Ed Weeks, Tom Bell/HBO

Once filming begins on The Leisure Class, there’s a shift in the dynamic of Project Greenlight. The conflict doesn’t go away—in fact, this episode features what may be the most unpleasant confrontation of the season so far—but for the most part, people are too busy to fight. Because Jason has chosen film over additional shooting days, there’s no time to waste, especially since (as we are told at least a half-dozen times throughout the episode) he’ll be forced to switch to digital if he doesn’t make his schedule for the first week. Project Greenlight pivots away from being a show about people yelling at each other in offices and on conference calls to a show about (mostly) competent people working hard to make their days and get film in the can.

Jason, as far as we can see, is one of those competent people. While previous Project Greenlight winners have been portrayed as being in way over their heads, Jason is a calm, methodical presence on the set. He works well with the actors and crew, and no one complains that he doesn’t know what he’s doing; quite the contrary, Len Amato of HBO is impressed after watching him work, only concerned that he’s doing too many takes without making any major adjustments between them. The only time he runs afoul of Effie is when he tries to get in one more shot after time expires on their working day, but that’s something every director ever has done.

None of this is to suggest that he’s making a great film. Based on what we see, it’s hard to see what distinguishes The Leisure Class from the usual Farrelly fare. One of the episode’s funniest moments perfectly encapsulates Jason’s working methods as he instructs the makeup department in the proper measurement and angles of the dicks drawn on Bruce Davison’s face. It’s impossible to say what the overall tone of the finished movie will be, but everything we see being shot is crude slapstick and dick (or, excuse me, prick) humor. The movie airs on HBO the night after the season finale, and I can’t imagine watching it and thinking, “Man, I’m really glad they shot this on film!” I’m willing to be surprised, though.

With Jason largely steering clear of conflict this week, the drama comes from other quarters. The big problem is that location scout Alison has yet to secure all the necessary permissions from the neighboring houses in order to get permitted for night shoots.

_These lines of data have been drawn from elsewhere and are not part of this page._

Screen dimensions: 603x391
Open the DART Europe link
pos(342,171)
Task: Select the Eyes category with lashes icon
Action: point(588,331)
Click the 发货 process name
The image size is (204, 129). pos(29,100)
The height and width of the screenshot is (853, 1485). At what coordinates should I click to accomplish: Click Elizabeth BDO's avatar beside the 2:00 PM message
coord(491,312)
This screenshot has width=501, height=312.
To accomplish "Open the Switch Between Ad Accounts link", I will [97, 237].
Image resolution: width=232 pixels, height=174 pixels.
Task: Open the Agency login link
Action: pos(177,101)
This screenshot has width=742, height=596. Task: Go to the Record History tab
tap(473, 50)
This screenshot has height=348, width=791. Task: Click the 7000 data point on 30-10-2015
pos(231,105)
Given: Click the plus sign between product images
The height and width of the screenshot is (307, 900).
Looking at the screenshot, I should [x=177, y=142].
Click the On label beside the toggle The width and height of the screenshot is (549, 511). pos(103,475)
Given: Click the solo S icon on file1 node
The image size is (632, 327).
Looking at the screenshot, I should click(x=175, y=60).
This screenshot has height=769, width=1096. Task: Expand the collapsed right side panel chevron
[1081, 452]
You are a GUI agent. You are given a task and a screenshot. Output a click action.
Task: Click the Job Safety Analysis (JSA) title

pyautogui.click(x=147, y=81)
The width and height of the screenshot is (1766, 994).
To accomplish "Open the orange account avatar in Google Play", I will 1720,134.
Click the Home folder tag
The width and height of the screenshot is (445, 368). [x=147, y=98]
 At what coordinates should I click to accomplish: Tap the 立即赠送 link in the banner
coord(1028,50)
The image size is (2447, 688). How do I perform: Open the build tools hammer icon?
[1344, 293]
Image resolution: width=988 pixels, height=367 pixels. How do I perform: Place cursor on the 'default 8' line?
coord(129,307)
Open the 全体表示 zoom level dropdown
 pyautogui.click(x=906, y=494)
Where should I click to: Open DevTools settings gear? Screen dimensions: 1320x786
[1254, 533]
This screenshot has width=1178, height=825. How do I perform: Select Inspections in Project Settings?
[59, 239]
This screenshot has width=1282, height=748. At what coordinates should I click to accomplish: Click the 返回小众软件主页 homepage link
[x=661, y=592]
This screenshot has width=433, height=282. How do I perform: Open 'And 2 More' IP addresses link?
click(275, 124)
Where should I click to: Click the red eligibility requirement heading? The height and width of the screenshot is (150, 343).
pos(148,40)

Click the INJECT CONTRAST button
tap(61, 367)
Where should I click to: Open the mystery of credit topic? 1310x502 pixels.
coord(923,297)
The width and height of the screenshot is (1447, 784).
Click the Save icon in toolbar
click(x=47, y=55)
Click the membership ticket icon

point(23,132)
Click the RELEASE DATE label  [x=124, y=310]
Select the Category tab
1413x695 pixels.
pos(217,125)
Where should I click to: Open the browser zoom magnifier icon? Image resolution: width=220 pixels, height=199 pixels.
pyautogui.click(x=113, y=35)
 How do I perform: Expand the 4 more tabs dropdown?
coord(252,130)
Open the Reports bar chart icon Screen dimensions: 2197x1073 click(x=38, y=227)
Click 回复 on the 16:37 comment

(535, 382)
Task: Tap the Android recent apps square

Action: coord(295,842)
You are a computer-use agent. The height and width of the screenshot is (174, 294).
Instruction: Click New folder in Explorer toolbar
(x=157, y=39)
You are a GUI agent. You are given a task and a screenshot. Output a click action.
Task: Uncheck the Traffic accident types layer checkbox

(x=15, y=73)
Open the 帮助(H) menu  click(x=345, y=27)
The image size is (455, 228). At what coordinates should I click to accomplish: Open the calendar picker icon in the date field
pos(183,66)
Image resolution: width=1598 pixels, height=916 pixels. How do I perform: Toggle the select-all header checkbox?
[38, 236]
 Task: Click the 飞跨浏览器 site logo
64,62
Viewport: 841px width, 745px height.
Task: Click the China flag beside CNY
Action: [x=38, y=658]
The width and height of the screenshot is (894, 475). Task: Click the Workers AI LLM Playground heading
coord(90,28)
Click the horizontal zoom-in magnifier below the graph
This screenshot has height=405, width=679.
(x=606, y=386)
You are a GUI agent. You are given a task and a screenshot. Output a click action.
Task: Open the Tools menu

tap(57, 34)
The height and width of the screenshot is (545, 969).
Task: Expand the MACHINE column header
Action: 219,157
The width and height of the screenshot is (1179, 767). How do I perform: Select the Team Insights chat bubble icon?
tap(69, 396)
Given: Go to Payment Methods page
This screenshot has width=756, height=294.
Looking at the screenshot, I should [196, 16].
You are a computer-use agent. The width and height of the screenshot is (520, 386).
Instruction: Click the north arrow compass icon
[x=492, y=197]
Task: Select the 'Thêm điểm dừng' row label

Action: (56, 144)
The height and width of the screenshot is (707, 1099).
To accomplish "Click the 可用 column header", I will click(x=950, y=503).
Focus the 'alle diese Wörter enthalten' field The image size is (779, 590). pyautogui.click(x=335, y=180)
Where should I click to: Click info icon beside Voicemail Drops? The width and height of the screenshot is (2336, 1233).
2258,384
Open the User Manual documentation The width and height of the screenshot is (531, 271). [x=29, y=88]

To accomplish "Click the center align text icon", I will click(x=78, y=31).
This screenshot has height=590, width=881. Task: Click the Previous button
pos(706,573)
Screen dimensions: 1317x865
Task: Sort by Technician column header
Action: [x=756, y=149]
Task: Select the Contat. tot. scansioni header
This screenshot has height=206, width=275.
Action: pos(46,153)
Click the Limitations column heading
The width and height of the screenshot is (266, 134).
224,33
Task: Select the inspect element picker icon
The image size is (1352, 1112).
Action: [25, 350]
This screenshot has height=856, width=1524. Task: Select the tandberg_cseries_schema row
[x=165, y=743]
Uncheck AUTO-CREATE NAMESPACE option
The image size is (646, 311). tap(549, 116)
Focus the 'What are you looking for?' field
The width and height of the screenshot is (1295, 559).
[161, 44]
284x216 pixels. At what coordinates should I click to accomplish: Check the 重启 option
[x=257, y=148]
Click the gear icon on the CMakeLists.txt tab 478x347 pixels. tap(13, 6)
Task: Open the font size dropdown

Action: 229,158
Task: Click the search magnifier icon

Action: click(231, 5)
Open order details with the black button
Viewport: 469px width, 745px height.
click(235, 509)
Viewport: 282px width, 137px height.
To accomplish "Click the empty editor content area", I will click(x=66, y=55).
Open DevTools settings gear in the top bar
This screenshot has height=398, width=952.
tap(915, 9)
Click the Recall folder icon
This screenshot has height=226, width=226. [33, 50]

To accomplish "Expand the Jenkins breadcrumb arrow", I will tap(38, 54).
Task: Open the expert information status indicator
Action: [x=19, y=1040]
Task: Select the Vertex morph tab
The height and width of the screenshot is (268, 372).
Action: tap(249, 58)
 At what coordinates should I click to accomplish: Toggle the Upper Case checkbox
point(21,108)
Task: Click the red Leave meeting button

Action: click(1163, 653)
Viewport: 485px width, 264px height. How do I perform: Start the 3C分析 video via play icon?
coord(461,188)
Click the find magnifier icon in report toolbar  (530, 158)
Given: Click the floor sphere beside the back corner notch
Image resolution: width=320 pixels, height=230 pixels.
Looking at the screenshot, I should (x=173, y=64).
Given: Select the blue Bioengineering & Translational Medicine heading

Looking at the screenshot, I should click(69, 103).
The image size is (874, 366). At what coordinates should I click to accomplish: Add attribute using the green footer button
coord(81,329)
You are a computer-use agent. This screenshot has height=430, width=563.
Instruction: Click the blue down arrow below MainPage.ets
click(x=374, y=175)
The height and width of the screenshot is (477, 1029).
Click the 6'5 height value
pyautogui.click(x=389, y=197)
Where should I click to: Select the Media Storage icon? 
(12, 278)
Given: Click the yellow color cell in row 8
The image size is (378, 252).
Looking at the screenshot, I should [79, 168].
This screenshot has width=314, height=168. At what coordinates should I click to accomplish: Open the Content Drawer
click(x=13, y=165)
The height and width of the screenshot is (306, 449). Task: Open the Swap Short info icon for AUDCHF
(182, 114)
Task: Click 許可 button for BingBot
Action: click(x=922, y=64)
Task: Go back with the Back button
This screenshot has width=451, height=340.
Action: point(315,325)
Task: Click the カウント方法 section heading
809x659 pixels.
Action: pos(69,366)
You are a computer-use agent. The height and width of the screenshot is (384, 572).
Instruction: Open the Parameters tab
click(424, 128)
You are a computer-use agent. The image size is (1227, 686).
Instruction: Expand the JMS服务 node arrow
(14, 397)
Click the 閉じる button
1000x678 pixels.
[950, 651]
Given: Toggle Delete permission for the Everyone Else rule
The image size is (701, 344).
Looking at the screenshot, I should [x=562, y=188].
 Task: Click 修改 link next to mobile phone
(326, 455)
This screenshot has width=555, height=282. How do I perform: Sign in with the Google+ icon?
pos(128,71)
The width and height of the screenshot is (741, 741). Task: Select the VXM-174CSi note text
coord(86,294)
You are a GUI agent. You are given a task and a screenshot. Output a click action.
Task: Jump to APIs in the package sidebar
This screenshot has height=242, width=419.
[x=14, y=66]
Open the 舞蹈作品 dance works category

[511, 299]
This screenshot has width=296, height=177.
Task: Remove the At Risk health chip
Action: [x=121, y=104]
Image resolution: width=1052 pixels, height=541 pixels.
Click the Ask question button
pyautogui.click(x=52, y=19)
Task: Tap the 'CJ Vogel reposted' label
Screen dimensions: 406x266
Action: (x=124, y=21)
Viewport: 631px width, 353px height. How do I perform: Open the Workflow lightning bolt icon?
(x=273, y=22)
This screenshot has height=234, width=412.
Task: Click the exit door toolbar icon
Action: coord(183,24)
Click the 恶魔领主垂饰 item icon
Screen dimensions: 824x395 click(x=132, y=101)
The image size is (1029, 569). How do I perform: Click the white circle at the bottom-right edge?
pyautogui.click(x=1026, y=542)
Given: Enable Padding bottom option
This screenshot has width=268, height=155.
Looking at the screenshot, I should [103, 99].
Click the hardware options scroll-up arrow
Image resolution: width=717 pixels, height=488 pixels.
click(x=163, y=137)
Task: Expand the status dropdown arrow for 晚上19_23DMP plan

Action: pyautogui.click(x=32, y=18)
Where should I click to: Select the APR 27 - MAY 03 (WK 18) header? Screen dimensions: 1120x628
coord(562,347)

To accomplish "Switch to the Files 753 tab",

Jason is mostly to blame for this, since he waited so long to choose a location they could have had a month earlier, so it’s at least a little satisfying when Effie and Marc call to inform him that he’ll have to change his script to accommodate day shooting instead. Still, how long does it take to round up 23 signatures? There are literally no other locations to worry about, so it’s not as if Alison had her hands full with other things.


The real unpleasantness comes when First A.D. Van holds a safety meeting on the set. The camera operator is upset with him for reasons that don’t become entirely clear, but have something to do with feeling rushed and, as a result, unsafe. It’s a heated exchange with a lot of “Are you gonna let me finish talking?” hostility, and it happens just as Amato arrives on the set for a visit. If a satisfying resolution was reached, it escaped me, but the show does go on.

By episode’s end, Jason has shown an ability to compromise under pressure in a way he hadn’t up until now. His beloved rollerskating scene becomes a pillow fight instead, and he’s fine with that. (This is one I wouldn’t have blamed him for being upset about if it truly was in the script that way all along; I mean, what did everyone think they were shooting that day if not the rollerskating? And if they knew that, why didn’t someone clear it with the house’s owner?) His extensive shot list for the basement scene gets whittled down so it can all be shot in one day, and as a reward, he is allowed to continue shooting on film. If he could go back and do it all over, would he have chosen more time instead? Probably not, given that celluloid “smells like love” to him, but for now, at least, he’s earned the benefit of the doubt.

Stray observations:

  • I admit I laughed out loud when the script supervisor said “I’m gonna burn your prick off!” As did everyone on the set.
  • Bruce Davison really wanted to say “dick” and needed an explanation from Jason as to why he should say “prick” instead. This is an actor who takes his work seriously.
  • Tom Bell doesn’t want to get his penis out too much. His words!